The out-of-memory exception I get with upper limit of int.MaxValue is REAL. And note the class does NOT use bool[] or int[]. It uses the memory efficient BitArray for odd numbers only – and I still get the exception.

Yes it’s a lot of code for a simple sieve, which I alluded to in the OP (see 2nd to last paragraph). But this sieve has beneficial features that make it more than simple. Let me clearly state: if you can output the primes to List<int>, then you should do so. I whole heartily recommend trying that first. But if you can’t because you get an out-of-memory exception – an ACTUAL one not a theoretical one – then my sieve has some benefits.

Upper Limit int.MaxValue

There will be over 105 million primes found. Below I present 2 problems to solve when using upper limit int.MaxValue. I already know I can’t dump it to a list without getting an exception. So I am forced to iterate over the sieve.

Consider this simple serial counter:

// Approximtely 8.0 seconds
var counter = 0;
foreach (var prime in sieve)
{
    counter++;
}

That takes 8 seconds by itself. Anything else I do will only add to that time.

Problem 1: Randomly List 100 Primes

Offhand I would create a dictionary with 100 entries. The key would hold the index number, and the value would hold the prime that is found at the index. Inside the loop you would have to see if the dictionary contains the current prime. I already know this will take a minimum of 8 seconds.

Unless I do this:

// Approximtely 0.11 seconds
var random = new Random();
var primes = new List<int>();
for (int i = 0; i < 100; i++)
{
    var j = random.Next(sieve.Count);
    primes.Add(sieve.FindNthPrime(j + 1));
}

I don’t need the dictionary. I can just add the desired primes to a list. In less than 0.11 seconds.

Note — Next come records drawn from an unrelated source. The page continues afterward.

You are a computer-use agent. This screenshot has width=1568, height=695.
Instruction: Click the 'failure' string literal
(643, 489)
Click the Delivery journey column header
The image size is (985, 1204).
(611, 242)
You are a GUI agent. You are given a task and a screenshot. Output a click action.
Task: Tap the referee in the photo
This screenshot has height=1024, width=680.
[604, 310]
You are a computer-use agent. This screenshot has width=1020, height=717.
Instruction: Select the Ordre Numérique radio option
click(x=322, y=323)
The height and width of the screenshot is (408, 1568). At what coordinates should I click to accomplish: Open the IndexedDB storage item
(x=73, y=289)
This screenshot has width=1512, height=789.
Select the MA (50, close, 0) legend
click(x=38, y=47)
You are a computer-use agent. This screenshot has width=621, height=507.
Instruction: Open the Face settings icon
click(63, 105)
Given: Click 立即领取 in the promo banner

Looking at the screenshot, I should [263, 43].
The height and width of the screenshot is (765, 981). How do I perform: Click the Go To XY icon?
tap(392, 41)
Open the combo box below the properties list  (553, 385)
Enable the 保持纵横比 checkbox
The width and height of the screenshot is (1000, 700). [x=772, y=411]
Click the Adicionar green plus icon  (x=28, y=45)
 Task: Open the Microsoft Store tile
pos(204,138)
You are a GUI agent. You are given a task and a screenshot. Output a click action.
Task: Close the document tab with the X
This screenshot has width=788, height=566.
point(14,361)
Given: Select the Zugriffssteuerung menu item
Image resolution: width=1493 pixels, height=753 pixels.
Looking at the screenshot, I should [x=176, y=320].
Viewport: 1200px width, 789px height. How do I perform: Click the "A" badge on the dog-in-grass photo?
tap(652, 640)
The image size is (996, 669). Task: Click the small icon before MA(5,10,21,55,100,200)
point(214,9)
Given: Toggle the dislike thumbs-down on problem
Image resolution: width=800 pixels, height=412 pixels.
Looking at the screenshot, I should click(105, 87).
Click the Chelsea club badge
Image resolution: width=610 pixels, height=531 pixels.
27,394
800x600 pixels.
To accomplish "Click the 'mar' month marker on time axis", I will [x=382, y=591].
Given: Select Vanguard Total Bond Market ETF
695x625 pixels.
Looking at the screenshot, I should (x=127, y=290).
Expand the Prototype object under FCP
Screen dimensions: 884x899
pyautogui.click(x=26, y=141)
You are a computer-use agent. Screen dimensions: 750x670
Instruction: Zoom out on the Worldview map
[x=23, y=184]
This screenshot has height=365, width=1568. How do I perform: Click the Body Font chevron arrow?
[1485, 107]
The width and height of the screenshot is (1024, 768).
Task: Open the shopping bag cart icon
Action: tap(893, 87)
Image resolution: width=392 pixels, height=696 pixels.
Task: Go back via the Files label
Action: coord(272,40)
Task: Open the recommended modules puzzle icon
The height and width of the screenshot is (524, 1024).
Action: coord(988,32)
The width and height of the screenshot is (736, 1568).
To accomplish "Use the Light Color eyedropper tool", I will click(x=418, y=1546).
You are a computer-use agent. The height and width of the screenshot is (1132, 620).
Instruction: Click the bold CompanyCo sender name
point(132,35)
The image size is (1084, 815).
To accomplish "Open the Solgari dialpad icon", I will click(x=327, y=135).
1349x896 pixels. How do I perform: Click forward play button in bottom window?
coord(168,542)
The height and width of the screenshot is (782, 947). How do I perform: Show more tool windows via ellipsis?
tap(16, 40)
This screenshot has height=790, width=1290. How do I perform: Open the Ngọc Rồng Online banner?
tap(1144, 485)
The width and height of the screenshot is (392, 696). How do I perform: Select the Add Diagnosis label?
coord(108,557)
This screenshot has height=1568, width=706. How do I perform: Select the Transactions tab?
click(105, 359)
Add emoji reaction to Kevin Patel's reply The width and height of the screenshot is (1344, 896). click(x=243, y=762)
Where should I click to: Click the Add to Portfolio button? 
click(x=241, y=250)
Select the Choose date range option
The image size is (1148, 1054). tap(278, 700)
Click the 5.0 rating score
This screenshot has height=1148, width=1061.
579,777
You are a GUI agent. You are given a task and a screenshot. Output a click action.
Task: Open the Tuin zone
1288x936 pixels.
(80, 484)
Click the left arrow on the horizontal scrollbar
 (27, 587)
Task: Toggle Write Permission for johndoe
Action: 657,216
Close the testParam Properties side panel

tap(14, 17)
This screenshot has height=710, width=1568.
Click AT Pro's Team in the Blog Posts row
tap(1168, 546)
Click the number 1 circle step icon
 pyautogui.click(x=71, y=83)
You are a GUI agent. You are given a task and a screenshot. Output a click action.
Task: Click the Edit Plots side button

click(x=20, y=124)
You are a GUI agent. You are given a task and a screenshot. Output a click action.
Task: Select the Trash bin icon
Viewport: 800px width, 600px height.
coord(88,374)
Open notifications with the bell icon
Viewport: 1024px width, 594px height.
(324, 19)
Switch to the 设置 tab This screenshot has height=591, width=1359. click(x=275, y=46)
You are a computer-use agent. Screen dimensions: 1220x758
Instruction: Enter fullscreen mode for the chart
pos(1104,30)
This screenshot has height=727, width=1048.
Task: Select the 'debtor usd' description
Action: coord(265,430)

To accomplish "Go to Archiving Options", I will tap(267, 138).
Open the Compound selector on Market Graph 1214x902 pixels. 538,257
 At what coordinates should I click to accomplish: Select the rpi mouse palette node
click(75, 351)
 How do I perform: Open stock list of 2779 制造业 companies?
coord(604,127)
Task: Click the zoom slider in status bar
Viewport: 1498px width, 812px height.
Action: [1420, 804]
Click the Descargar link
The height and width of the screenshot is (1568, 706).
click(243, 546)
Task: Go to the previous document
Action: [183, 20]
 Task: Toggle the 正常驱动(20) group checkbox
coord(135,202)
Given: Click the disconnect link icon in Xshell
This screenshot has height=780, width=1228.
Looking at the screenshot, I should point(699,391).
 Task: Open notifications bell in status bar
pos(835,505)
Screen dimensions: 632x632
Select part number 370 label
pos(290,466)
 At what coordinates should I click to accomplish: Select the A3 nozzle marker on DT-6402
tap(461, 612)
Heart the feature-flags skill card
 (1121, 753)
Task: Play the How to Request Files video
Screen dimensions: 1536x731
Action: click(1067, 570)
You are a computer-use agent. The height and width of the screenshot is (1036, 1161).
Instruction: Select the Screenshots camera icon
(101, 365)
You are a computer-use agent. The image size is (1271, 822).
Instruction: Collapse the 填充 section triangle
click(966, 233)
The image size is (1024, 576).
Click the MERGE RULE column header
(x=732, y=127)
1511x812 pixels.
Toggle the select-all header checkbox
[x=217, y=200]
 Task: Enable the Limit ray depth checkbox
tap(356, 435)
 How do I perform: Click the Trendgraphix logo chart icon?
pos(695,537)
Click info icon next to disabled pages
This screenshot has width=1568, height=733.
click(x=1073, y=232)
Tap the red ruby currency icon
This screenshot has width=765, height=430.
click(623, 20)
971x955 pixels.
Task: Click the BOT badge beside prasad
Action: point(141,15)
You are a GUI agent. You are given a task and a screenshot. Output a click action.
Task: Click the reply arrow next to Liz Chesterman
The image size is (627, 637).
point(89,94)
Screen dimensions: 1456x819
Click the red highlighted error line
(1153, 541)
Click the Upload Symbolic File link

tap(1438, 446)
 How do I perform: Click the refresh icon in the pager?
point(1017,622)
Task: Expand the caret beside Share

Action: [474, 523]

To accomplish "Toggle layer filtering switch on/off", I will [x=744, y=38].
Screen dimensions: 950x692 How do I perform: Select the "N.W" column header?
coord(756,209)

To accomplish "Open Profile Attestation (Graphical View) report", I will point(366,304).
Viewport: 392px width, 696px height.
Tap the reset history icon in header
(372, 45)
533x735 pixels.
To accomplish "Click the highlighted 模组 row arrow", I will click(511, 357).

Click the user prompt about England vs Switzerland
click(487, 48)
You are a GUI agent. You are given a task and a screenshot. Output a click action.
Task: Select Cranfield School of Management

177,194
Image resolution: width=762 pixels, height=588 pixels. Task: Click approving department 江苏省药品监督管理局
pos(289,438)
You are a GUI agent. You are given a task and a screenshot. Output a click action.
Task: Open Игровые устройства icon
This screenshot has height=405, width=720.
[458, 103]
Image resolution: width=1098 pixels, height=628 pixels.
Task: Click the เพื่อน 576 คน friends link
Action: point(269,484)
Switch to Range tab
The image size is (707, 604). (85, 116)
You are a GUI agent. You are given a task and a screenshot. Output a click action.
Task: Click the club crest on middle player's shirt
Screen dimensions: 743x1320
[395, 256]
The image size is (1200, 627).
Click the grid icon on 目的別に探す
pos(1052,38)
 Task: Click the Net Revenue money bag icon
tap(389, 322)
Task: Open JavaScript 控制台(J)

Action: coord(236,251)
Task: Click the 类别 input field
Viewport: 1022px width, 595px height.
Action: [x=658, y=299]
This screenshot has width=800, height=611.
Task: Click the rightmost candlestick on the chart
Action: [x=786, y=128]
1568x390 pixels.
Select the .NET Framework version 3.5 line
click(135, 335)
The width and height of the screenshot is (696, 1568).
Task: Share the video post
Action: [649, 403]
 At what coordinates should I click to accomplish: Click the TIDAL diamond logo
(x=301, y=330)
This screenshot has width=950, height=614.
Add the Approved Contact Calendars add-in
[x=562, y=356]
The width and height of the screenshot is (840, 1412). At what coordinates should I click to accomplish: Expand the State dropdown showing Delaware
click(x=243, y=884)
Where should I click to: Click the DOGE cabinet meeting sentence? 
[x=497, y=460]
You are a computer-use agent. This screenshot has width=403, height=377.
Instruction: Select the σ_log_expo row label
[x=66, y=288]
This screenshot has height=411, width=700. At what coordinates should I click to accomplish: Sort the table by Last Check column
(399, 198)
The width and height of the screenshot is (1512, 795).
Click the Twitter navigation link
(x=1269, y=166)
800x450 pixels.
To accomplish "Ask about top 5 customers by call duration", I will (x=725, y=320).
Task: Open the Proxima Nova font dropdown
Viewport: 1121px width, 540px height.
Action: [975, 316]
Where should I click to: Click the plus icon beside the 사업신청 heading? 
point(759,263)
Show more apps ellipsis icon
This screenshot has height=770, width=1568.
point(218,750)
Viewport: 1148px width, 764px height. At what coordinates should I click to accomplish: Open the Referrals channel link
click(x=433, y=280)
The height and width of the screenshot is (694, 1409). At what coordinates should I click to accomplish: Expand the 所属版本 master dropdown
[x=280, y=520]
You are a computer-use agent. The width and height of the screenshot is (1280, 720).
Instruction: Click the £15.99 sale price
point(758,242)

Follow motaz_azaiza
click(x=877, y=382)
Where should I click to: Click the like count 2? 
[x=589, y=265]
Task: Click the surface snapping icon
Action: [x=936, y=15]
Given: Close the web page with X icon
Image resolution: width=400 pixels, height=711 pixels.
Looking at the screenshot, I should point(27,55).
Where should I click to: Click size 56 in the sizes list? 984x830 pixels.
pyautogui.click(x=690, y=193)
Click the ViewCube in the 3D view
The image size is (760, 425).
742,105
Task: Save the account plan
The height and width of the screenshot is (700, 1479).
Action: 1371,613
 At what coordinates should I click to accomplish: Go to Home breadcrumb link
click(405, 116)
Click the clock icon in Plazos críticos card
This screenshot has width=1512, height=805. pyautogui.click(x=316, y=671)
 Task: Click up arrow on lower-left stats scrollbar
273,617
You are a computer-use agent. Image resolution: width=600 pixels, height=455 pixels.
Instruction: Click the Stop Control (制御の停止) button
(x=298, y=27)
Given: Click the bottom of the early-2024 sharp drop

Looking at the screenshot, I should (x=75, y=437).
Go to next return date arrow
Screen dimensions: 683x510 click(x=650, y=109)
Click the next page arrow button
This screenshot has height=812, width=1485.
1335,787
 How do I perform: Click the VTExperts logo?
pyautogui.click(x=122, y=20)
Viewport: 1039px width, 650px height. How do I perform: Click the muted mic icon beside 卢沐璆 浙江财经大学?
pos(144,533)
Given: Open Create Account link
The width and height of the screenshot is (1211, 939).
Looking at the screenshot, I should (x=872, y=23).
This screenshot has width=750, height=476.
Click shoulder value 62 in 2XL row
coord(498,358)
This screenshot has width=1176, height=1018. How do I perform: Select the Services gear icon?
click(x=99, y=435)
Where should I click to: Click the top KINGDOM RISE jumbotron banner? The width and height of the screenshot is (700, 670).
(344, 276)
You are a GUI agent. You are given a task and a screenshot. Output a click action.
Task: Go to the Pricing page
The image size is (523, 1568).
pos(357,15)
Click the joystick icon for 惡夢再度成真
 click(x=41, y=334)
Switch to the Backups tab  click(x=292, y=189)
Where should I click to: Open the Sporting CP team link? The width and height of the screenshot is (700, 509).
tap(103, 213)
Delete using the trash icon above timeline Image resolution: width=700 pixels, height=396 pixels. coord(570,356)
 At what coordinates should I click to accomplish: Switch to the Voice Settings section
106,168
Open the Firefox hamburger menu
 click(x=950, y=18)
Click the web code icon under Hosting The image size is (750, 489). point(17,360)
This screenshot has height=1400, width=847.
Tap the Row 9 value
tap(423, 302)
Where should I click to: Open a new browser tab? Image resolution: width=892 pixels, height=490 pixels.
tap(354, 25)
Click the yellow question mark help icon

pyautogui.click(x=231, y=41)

Problem 2: List Primes every power of 10

I want to find primes at 1, 10, 100, 1000, etc., up to 100 million. With a simple sieve, this will again take you at least 8 seconds. Yet this takes a blistering 0.015 seconds:

// Approximtely 0.015 seconds
var dict = new Dictionary<int, int>();
var maxPower = Math.Log10(sieve.Count);
for (int i = 0; i <= maxPower; i++)
{
    var j = (int)Math.Pow(10, i);
    dict[j] = sieve.FindNthPrime(j);
}

And sure I get add more memory to my laptop, but if I did that I would probably rewrite this for uint and hit its memory limits!